Personal Space

In Amazon’s Transparent, a musician-turned-writer unravels her poignant personal history.

In the West Hollywood apartment that Our Lady J shares with her chihuahua-pug mix, Liberace, a grand piano and chandelier adorn the dining room, photos of her Mennonite ancestors hang in the bedroom and, in the living room, lilac walls set off stunning pictures of 1960s Parisian trans women, whom Lady J lovingly calls her “transcestors.”

The combination of humor, grace and openness on display in her home has also served her well as the first trans woman to become a staff writer on a television show.

Born and raised in tiny Chambersburg, Pennsylvania, she jokes that “half the population was Amish and the other half were cows.” She began playing piano as a child, and at 14 assumed the role of music director for her family’s evangelical Christian church. A scholarship to Michigan’s Interlochen Arts Academy “saved my life,” she says. “That brought me into the world. It’s where I first started writing.”

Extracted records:
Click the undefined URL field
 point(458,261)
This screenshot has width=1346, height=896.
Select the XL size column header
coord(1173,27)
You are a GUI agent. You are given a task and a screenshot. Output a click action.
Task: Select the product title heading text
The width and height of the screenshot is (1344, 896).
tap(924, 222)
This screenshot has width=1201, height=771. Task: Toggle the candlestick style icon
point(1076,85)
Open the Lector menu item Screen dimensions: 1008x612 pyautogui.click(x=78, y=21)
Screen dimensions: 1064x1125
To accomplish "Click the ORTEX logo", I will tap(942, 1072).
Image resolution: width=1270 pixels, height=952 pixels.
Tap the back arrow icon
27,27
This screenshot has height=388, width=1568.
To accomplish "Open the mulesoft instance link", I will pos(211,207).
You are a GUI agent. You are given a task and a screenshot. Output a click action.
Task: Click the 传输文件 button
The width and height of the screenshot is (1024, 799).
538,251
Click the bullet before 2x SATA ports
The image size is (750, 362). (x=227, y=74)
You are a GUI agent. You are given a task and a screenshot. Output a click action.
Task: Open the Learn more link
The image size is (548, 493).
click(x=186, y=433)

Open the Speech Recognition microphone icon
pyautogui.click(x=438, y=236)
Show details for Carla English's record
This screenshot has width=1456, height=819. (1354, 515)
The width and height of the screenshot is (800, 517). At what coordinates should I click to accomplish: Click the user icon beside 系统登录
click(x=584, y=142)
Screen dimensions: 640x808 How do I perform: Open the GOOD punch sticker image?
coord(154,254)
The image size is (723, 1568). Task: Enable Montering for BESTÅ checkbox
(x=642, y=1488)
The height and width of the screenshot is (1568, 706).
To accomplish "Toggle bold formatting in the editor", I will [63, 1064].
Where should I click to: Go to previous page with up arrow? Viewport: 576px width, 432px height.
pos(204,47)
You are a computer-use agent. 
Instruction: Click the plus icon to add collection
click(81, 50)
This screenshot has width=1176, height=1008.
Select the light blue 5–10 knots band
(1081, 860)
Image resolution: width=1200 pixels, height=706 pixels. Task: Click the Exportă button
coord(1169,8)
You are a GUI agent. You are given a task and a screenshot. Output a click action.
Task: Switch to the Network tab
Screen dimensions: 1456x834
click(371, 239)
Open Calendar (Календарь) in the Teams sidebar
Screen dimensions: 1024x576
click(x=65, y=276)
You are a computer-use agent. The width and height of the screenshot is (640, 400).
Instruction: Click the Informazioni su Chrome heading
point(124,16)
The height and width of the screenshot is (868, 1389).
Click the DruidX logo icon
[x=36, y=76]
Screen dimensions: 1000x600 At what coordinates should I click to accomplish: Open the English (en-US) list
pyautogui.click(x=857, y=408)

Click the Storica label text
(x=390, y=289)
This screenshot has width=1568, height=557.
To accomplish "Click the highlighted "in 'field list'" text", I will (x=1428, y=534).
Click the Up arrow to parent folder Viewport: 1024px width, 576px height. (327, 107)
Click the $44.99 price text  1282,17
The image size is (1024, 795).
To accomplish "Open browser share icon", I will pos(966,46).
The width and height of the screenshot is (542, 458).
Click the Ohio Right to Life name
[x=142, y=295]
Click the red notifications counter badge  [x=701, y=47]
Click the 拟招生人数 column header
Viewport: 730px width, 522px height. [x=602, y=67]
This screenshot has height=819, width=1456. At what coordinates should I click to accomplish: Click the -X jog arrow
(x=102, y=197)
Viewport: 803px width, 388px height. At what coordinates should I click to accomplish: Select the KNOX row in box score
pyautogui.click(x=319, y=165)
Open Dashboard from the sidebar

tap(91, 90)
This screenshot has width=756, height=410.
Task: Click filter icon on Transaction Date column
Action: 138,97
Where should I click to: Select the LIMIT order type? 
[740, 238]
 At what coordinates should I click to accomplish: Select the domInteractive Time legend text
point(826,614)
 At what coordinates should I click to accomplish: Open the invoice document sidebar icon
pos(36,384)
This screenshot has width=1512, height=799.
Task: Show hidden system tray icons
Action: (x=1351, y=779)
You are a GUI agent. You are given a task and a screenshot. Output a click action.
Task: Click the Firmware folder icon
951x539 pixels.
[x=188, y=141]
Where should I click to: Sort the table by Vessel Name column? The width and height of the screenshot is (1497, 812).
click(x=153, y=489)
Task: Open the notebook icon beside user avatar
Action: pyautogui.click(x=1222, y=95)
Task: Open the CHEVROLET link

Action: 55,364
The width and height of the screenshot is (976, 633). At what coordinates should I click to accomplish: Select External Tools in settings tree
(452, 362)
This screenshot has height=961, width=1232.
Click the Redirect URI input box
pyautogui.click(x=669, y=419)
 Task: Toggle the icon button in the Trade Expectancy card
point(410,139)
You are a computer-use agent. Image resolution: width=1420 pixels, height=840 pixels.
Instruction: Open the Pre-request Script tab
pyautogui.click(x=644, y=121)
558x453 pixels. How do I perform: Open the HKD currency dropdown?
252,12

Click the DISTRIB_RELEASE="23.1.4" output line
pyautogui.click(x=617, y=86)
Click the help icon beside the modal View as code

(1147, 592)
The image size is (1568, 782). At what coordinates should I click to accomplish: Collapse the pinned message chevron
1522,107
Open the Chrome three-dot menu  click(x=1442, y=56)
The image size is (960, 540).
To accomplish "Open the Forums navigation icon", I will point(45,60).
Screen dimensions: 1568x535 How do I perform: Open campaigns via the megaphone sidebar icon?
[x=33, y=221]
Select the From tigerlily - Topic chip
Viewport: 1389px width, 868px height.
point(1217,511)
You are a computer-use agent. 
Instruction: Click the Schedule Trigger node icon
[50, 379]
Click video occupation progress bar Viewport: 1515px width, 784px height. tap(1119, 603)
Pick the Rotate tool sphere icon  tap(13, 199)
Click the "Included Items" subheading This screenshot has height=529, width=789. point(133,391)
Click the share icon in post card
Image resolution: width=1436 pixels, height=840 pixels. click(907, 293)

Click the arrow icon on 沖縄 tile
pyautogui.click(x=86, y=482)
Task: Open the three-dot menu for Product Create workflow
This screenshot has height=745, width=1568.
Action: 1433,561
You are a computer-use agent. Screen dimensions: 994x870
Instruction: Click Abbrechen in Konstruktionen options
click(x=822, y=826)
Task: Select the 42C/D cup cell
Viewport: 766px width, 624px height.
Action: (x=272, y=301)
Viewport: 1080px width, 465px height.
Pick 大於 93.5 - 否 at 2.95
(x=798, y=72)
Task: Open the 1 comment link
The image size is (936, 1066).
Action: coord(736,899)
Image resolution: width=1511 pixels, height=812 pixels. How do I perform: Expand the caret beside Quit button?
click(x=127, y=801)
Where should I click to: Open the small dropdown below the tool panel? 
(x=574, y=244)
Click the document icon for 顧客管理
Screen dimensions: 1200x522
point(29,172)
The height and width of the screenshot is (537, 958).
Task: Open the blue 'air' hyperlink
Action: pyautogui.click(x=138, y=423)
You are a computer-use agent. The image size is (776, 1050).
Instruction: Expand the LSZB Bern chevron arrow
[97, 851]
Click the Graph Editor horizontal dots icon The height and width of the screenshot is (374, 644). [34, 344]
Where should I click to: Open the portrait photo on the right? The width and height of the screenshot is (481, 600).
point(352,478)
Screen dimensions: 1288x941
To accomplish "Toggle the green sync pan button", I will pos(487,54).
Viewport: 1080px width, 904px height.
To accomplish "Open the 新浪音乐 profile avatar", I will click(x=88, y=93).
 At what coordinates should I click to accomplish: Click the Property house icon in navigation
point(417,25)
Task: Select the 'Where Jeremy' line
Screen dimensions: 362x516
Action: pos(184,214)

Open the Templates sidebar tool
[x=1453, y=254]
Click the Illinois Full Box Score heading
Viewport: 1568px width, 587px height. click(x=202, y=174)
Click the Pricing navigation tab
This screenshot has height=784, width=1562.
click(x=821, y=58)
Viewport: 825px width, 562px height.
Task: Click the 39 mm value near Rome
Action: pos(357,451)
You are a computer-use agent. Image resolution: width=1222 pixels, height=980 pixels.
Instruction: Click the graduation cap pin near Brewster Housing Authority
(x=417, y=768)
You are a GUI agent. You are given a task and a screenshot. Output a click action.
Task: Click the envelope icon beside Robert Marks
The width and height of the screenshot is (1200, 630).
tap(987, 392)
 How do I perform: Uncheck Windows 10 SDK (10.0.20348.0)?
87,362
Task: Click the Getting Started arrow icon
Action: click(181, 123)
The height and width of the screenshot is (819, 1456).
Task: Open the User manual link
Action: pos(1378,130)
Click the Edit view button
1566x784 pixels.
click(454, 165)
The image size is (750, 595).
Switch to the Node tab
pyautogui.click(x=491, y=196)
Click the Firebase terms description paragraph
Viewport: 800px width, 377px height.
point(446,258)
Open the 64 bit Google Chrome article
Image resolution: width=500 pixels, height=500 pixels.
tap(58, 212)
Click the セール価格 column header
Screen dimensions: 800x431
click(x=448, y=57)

EXERCISES
a) Edit the profile of Our Lady J by rewriting the part that begins at the words "In Amazon’s Transparent, a" and stops after the words "a television show.", with "chandelier" changed to "candelabra".
b) List every room of Our Lady J's apartment that the profile of Our Lady J names.

FINAL RESULTS
a)
In Amazon’s Transparent, a musician-turned-writer unravels her poignant personal history.

In the West Hollywood apartment that Our Lady J shares with her chihuahua-pug mix, Liberace, a grand piano and candelabra adorn the dining room, photos of her Mennonite ancestors hang in the bedroom and, in the living room, lilac walls set off stunning pictures of 1960s Parisian trans women, whom Lady J lovingly calls her “transcestors.”

The combination of humor, grace and openness on display in her home has also served her well as the first trans woman to become a staff writer on a television show.

b) dining room, bedroom, living room